In his remarks after the meeting. Fed Chair Jerome Powell acknowledged that rates may have peaked and are expected to come down next year.
“While we believe that our policy rate is likely at or near its peak for this tightening cycle, the economy has surprised forecasters in many ways since the pandemic, and ongoing progress toward our 2% inflation objective is not assured. We are prepared to tighten policy further if appropriate,” Powell said.
Further, the Fed’s summary of economic projections (SEP) has the federal funds rate at 4.6% at the end of 2024, 3.6% at the end of 2025, and 2.9% at the end of 2026, if the economy evolves as expected. According to the SEP, also called the “dot plot,” most committee members expect three rate cuts in 2024, followed by four in 2025 and four in 2026.
Fintechs on the move
As mentioned earlier, the markets were moving higher on Wednesday on the Fed’s actions and comments, and fintechs were among the biggest gainers.
One of the top stocks for the day was Upstart Holdings (NASDAQ:UPST), a fintech that uses artificial intelligence to handle loan requests. Upstart jumped 21% on Wednesday to $42.77 per share and is now up a whopping 223% year to date (YTD).
Another fintech that soared on the news was SoFi Technologies (NASDAQ:SOFI), which climbed 12.5% to $8.94 per share. The online bank and financial services firm, which also offers a banking-as-a-service platform, has watched its stock soar 94% YTD.
The other big fintech mover on Wednesday was Affirm Holdings (NASDAQ:AFRM), which is a leading provider of buy-now, pay-later (BNPL) services. Affirm stock jumped 12.4% on Wednesday to $44.40 per share and is now up a massive 359% in 2023 YTD.
All three of these stocks were buoyed primarily by the good news from the Fed as the prospect of lower rates makes it cheaper for these young, growing companies to invest in themselves and grow. However, given that they are also in the financial space, they should benefit more directly from the lower interest rates.

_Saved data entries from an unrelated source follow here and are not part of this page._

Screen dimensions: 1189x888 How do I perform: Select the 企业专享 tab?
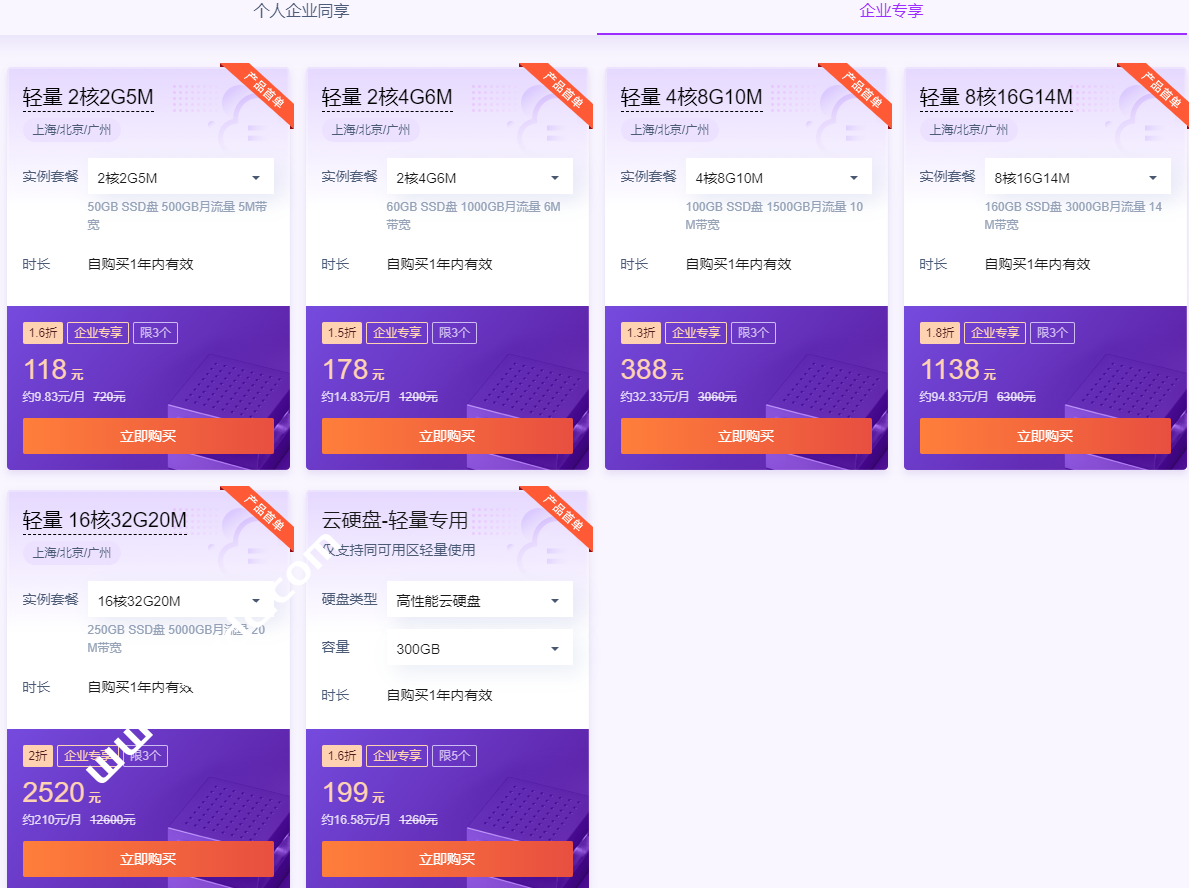click(891, 11)
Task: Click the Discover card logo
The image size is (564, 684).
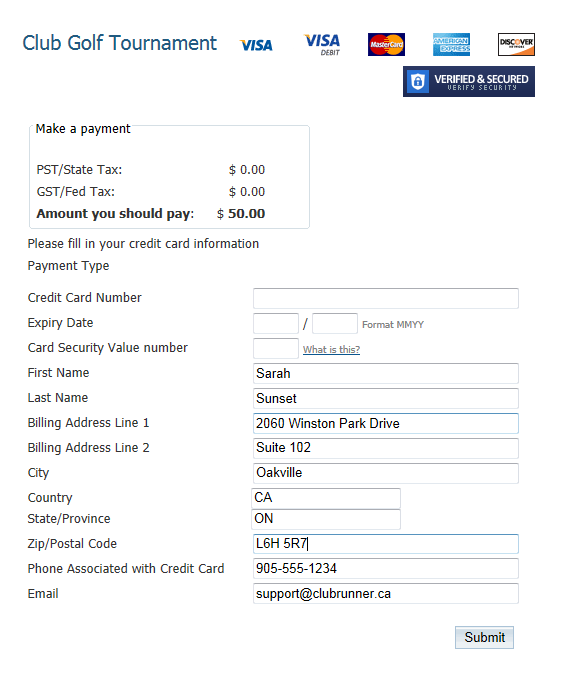Action: pos(516,44)
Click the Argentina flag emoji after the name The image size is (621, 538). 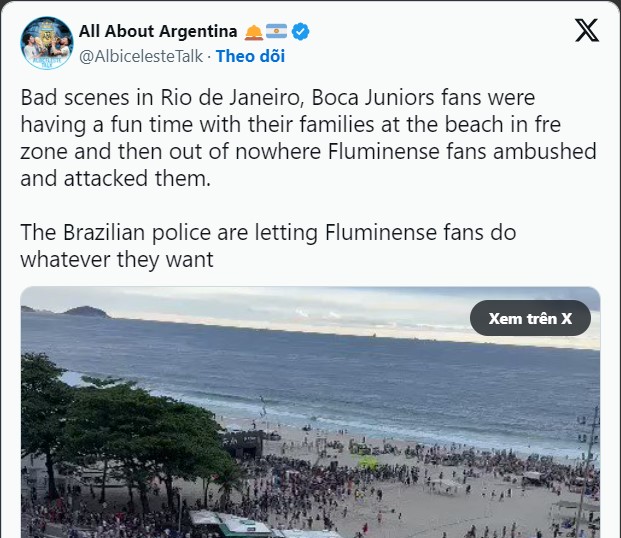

Banks, lenders, investment companies, and consumer finance firms like Upstart, SoFi, and Affirm should all benefit from the economic growth that will likely result from the lower interest rates.
Keep in mind that while all three of these movers were up big in 2023, they lost a ton of value in 2022 and are still well below their recent highs. They are also all overvalued and not yet consistently profitable, so they could be prone to volatility next year. However, they are certainly stocks that are worth watching.